[Haskell-cafe] Article review: Category Theory

[David House]

On 17/01/07, Yitzchak Gale <gale at sefer.org> wrote:
> A few semicolons were missing in the do blocks
> of the Points-free style/Do-block style table. I
> fixed that. I think it would be simpler without the
> do{} around f x and m - are you sure it's needed?

They're not needed, but I think it makes it more symmetric. It also
clarifies that we're talking about moving things around within
do-blocks; one could potentially have statements before and after the
given statements. There isn't much of a case either way, I guess.

> You wrote: "category theory doesn't have a notion
> of 'polymorphism'". Well, of course it does - after
> all, this is "abstract nonsense", it has a notion
> of *everything*. But obviously we don't want to
> get into that complexity here.

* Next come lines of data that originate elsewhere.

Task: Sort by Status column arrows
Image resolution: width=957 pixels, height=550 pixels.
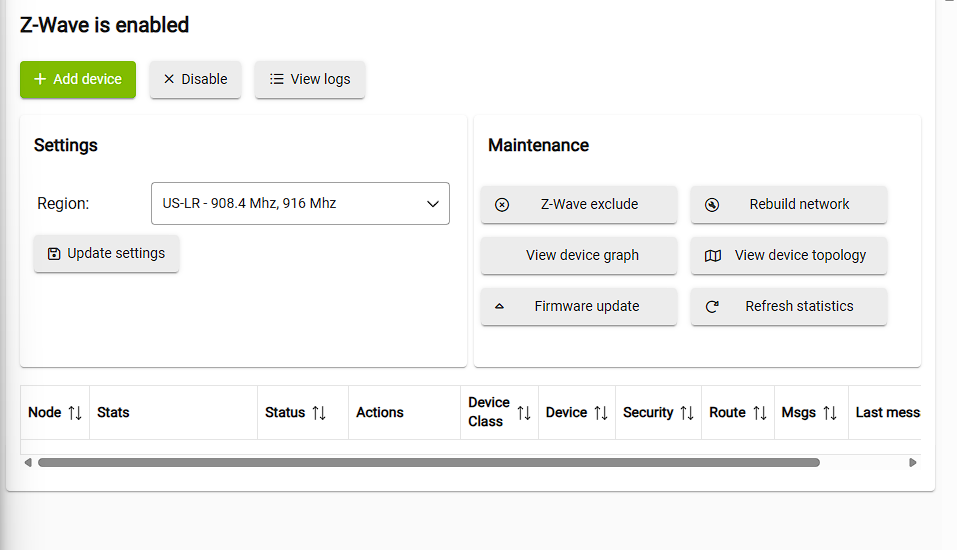Action: (x=319, y=413)
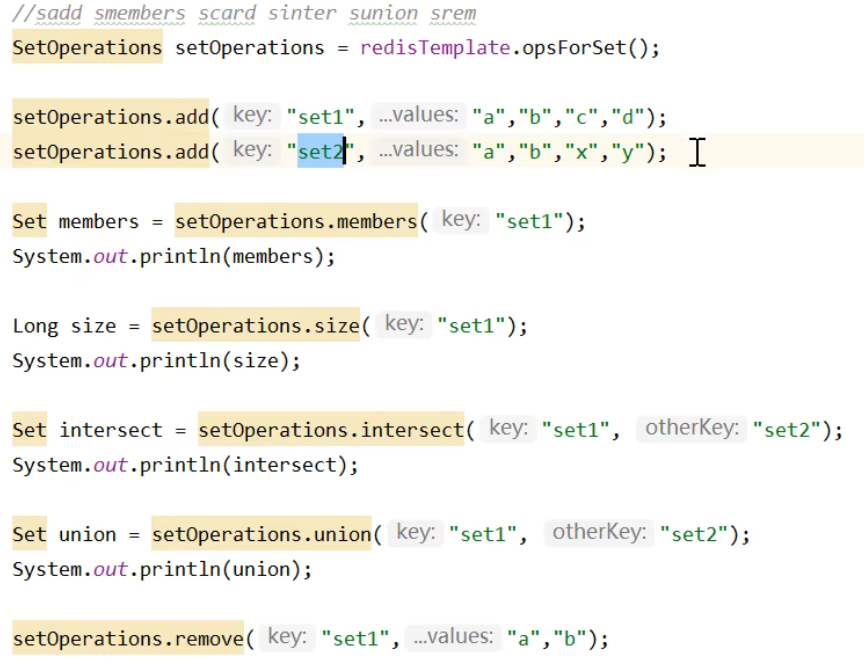The height and width of the screenshot is (667, 864).
Task: Click the setOperations.intersect method call
Action: pyautogui.click(x=330, y=430)
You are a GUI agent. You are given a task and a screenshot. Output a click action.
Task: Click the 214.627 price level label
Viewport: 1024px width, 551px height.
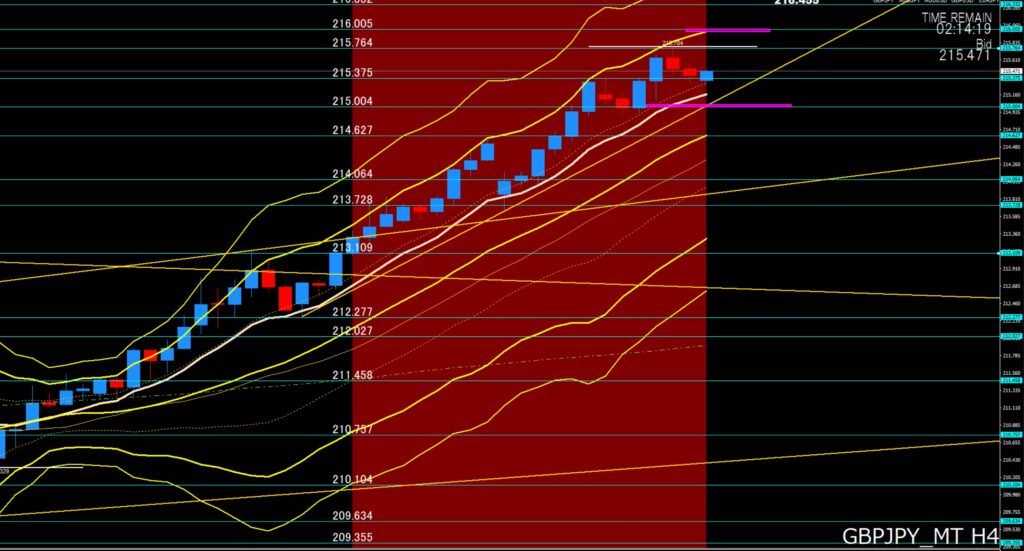coord(352,130)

Here is a first
> attempt at a re-write of that paragraph:
>
> Note: The function id in Haskell is 'polymorphic' -
> it can have many different types as its domain
> and range. But morphisms in category theory
> are by definition 'monomorphic' - each morphism
> has one specific object as its domain and one
> specific object as its range. A polymorphic
> Haskell function can be made monomorphic by
> specifying its type, so it would be more
> precise if we said that the Haskell function
> corresponding to idA is (id :: A -> A).
> However, for simplicity, we will ignore this
> distinction when the meaning is clear.

I've changed the paragraph to almost what you said, modulo a few
tweaks to make it sit nicer with the rest of the article.

> It is nice that you gave proofs of the >>= monad
> laws in terms of the join monad laws. I think
> you should state more clearly that the two
> sets of laws are completely equivalent.
> (Aren't they?) Maybe give the proofs in the opposite
> direction as an exercise.

Yes, they are, here are my proofs:

join . fmap join = join . join

join . fmap join
(\m -> m >>= id) . fmap (\m -> m >>= id)
\m -> (m >>= (\n -> return (n >>= id))) >>= id
\m -> m >>= (\n -> return (n >>= id) >>= id)
\m -> m >>= (\n -> id (n >>= id))
\m -> m >>= (\n -> n >>= id)
\m -> m >>= (\n -> id n >>= id)
\m -> (m >>= id) >>= id
\m -> join m >>= id
\m -> join (join m)
join . join

join . fmap return = id

join . fmap return
(\m -> m >>= id) . (\m -> m >>= return . return)
\m -> (m >>= return . return) >>= id
\m -> m >>= (\n -> return (return n) >>= id)
\m -> m >>= (\n -> id (return n))
\m -> m >>= (\n -> return n)
\m -> m >>= return
\m -> m
id

join . return = id

join . return
(\m -> m >>= id) . (\m -> return m)
\m -> return m >>= id
\m -> id m
id

return . f = fmap f . return

return . f
(\x -> fmap f x) . return
\x -> fmap f (return x)
\x -> return x >>= return . f
\x -> (return . f) x
return . f

join . fmap (fmap f) = fmap f . join

join . fmap (fmap f)
(\m -> m >>= id) . (\m -> m >>= return . (\n -> n >>= return . f))
\m -> (m >>= return . fmap f) >>= id
\m -> (m >>= \x -> return (fmap f x)) >>= id
\m -> m >>= (\x -> return (fmap f x) >>= id)
\m -> m >>= (\x -> id (fmap f x))
\m -> m >>= (\x -> fmap f x)
\m -> m >>= (\x -> x >>= return . f)
\m -> m >>= (\x -> id x >>= return . f)
\m -> (m >>= id) >>= return . f
(\m -> m >>= id) >>= return . f
fmap f . (\m -> m >>= id)
fmap f . join

I've added the suggested exercise.

-- 
-David House, dmhouse at gmail.com